Not going to the grocery store literally gets easier every week. I want for nothing but lettuce and avocados right now.
Breakfast on this football Saturday, I had a bean, potato and cheese taco from Taco Deli at the SFC Farmer’s Market downtown.
I went to the Barton Creek Farmer’s Market first, to support me friend Stephanie on her second week of selling her Confituras line of preserves. I’m now hoarding her specialty, small batch, seasonal preserves, for myself and for Christmas baskets. Since her wares are seasonal, some of the jams I have, won’t be available in another week or month. So, that’s my hoarding rationale.
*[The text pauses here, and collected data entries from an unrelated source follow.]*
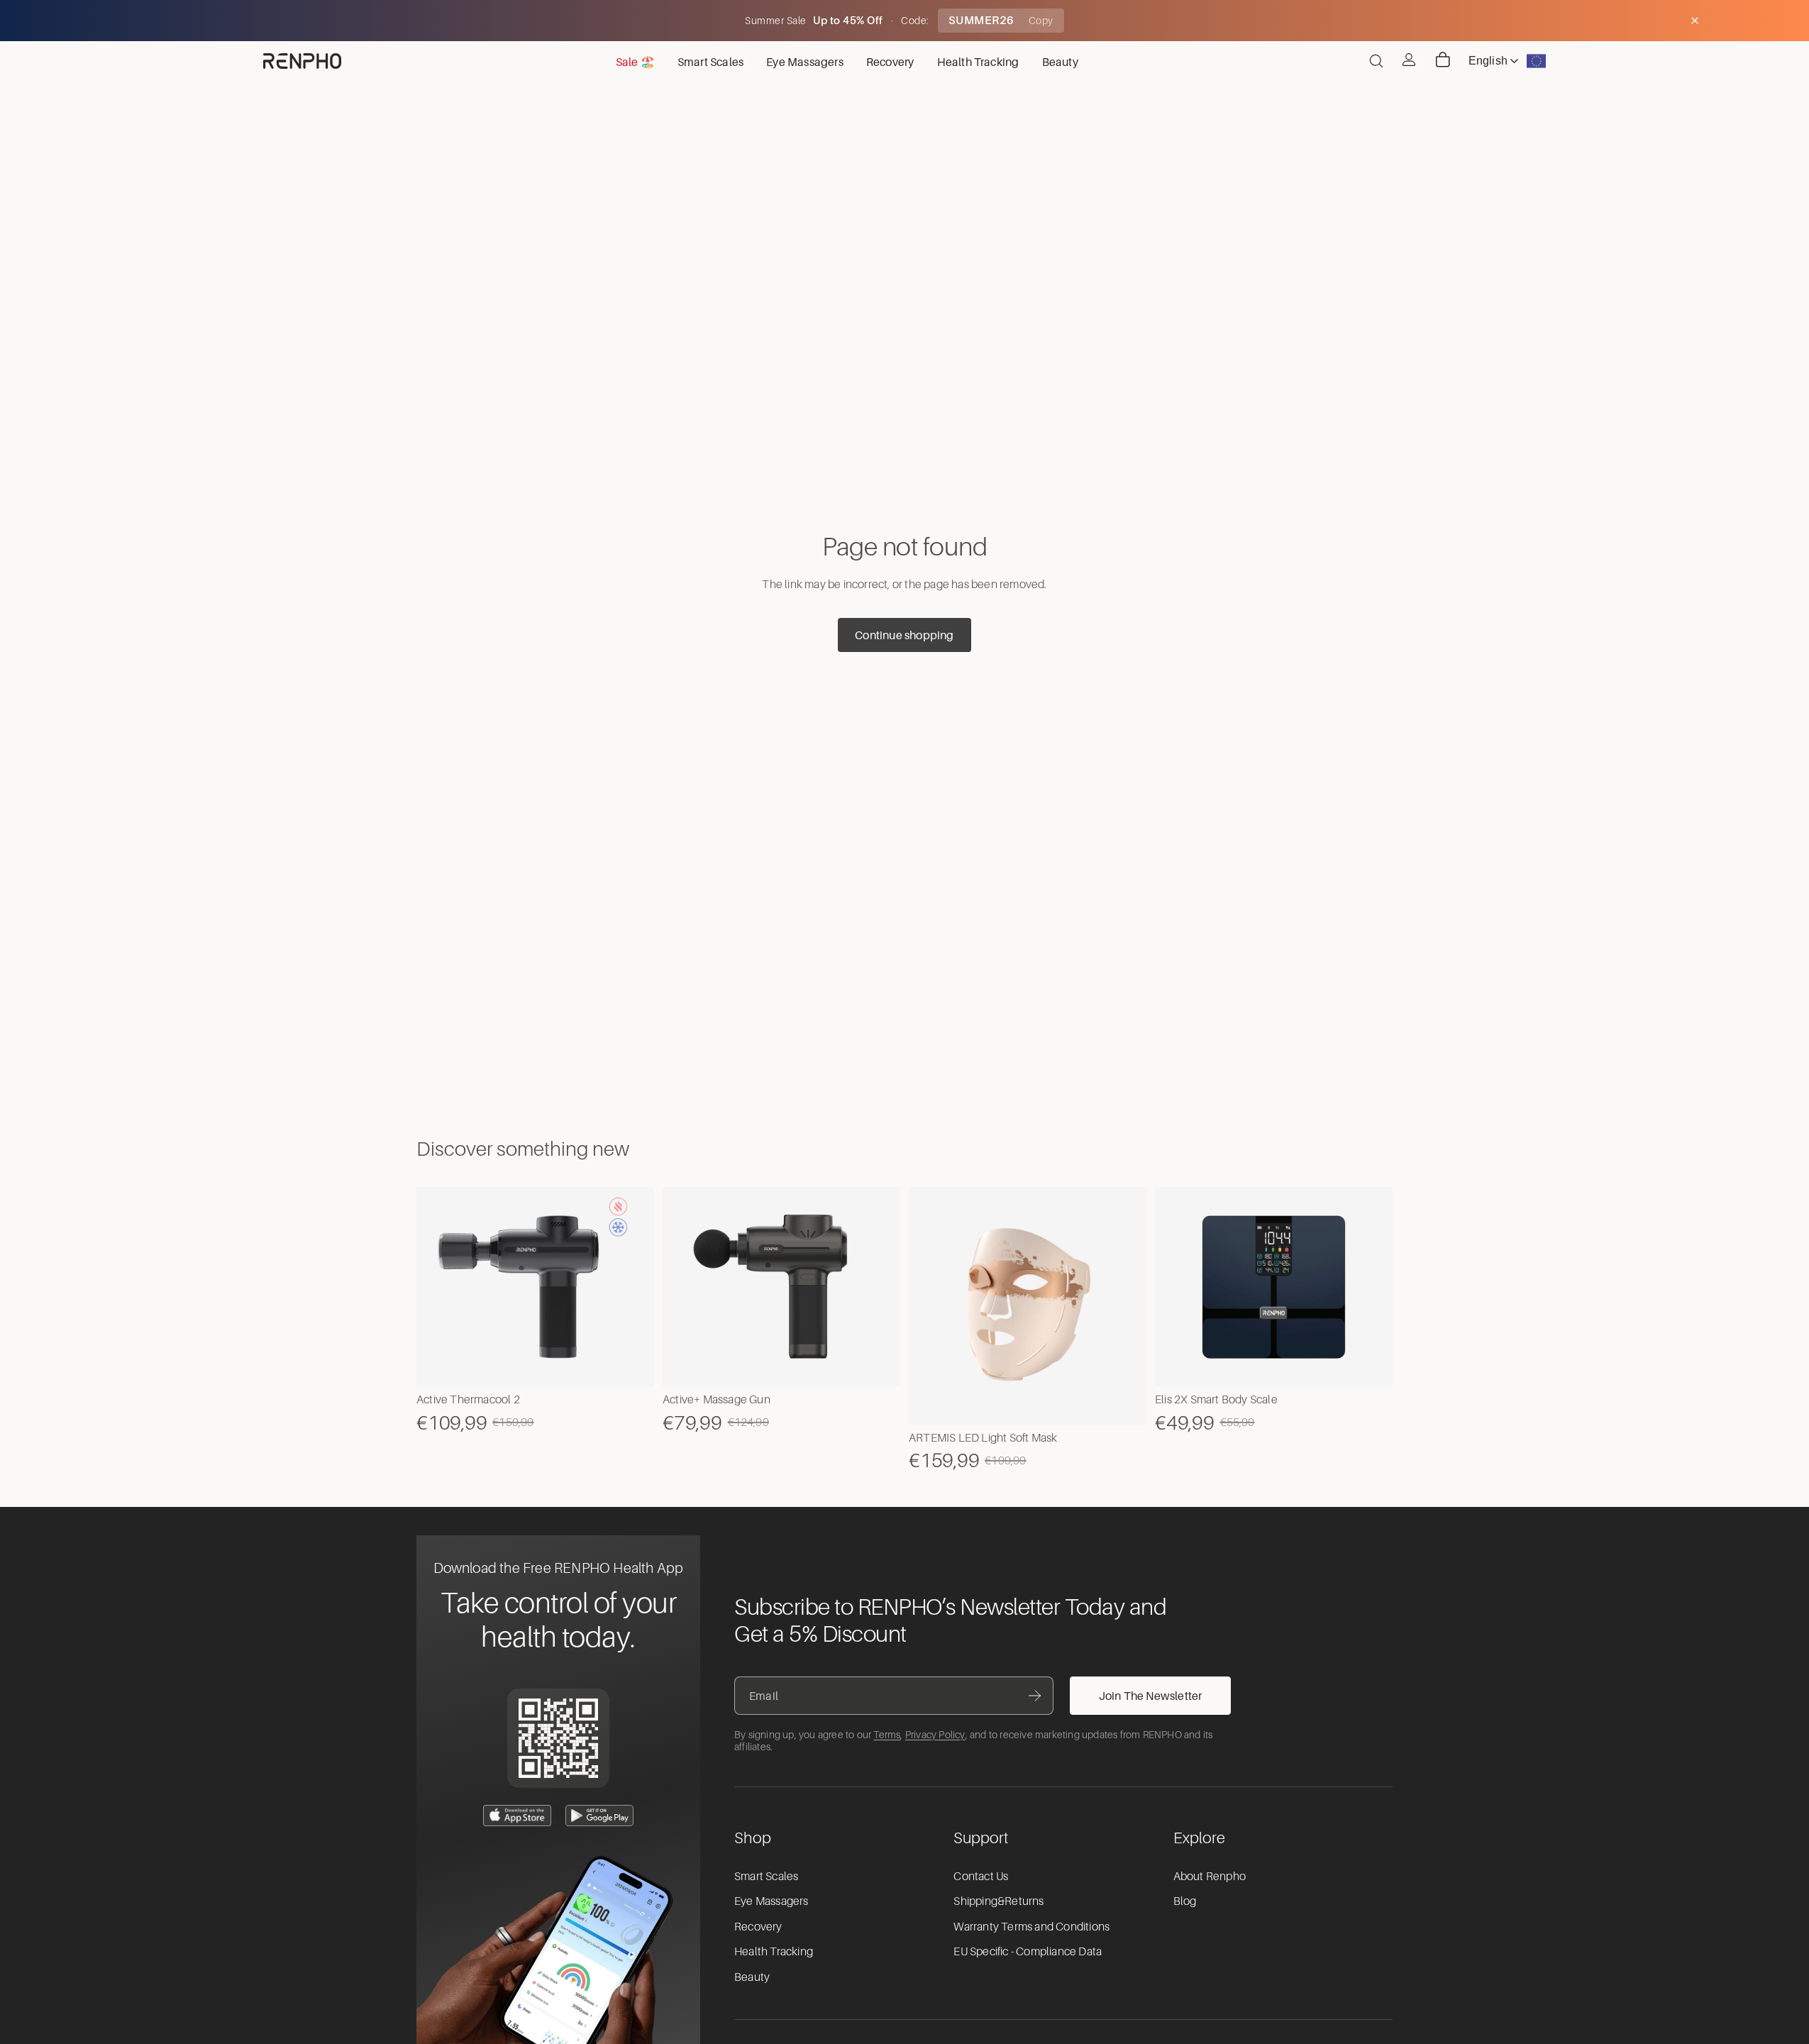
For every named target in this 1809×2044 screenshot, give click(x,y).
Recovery (758, 1927)
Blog (1185, 1901)
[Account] (1408, 59)
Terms (886, 1734)
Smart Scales (766, 1876)
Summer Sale (777, 20)
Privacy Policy (935, 1734)
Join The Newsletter (1150, 1696)
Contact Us (980, 1876)
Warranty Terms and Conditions (1031, 1927)
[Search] (1376, 61)
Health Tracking (773, 1951)
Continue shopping (904, 635)
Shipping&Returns (998, 1901)
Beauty (752, 1977)
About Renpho (1209, 1876)
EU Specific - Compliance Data (1027, 1951)
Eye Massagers (771, 1901)
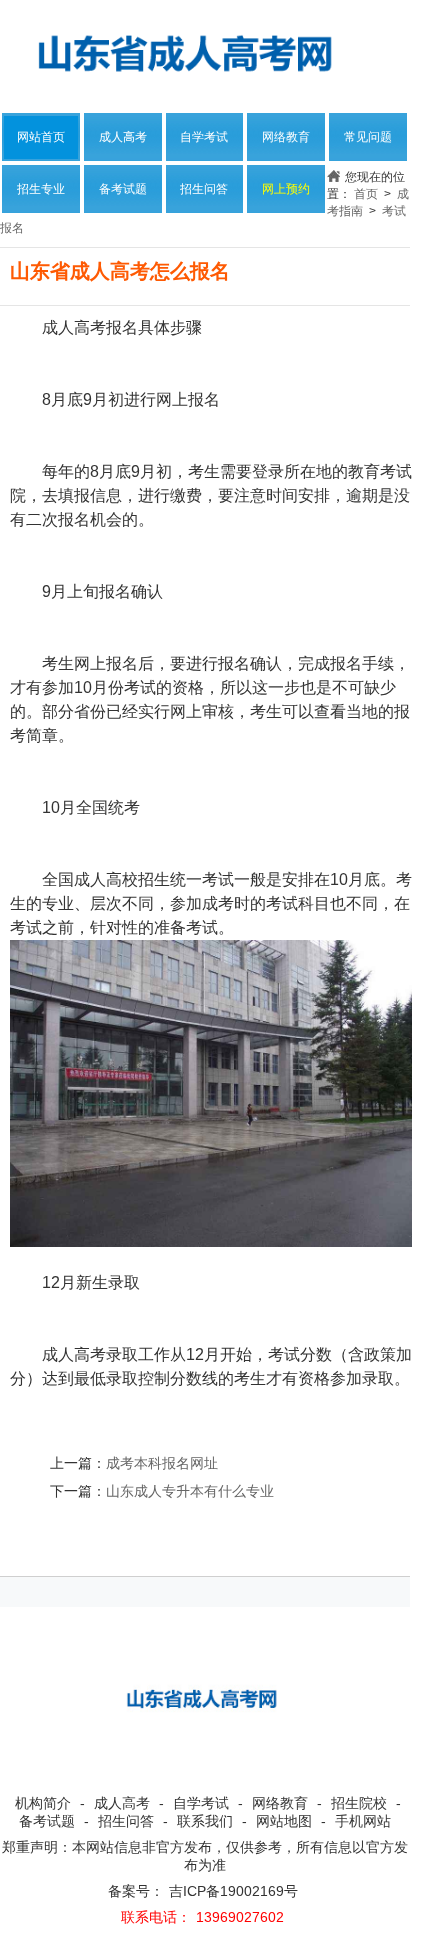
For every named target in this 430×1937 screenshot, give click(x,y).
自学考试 (204, 137)
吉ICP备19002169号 (233, 1891)
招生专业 (41, 189)
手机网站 (363, 1821)
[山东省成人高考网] (190, 51)
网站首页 (41, 137)
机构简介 (43, 1803)
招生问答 (204, 189)
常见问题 (368, 137)
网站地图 (284, 1821)
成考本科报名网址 (162, 1463)
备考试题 (123, 189)
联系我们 (205, 1821)
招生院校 (359, 1803)
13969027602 (240, 1917)
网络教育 (286, 137)
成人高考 (123, 137)
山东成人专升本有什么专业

Richardson Farms is at the Barton Creek market. A few weeks ago they added local popcorn to their list of for sale items, and I stocked up on it. Yesterday they had locally grown cornmeal! The first thing I did when I got home from the markets and errands, was make cornbread.
This cornmeal is from red corn, so it isn’t the yellow cornmeal you typically see. It is coarsely ground as well. I used the Cowgirl Cuisine recipe for Cornbread with Scallions. For the white flour component, I used the flour procured for me by Vance Ely, which is from Waco. It too is coarser than bread flour, or other typical white flour you would get from the store. I could tell when mixing, that the consistency was too thick, so I added more skim milk, until it seemed to be the appropriate consistency. Instead of scallions, I used Salt and Time’s pickled jalapenos and I also grated in some Full Quiver Pepper Jack. The end result could have been lighter, and I’ll have to work that out, but it was darn good. And all local!
So, instead of lunch or dinner, with my gaggle of gal friends over for the UT game, we had a local cheese and charcuterie plate, cornbread and for the second half of the game, Tortilla chips from the Barton Creek Farmer’s Market and Austin Slow Burn Green Chile Queso, which I picked up at Whip In. I was invited to visit the kitchen of Austin Slow Burn, recently, but I haven’t made it there just yet. This is a must for football season, because I haven’t figured out what local cheese I can use to make chile con queso yet.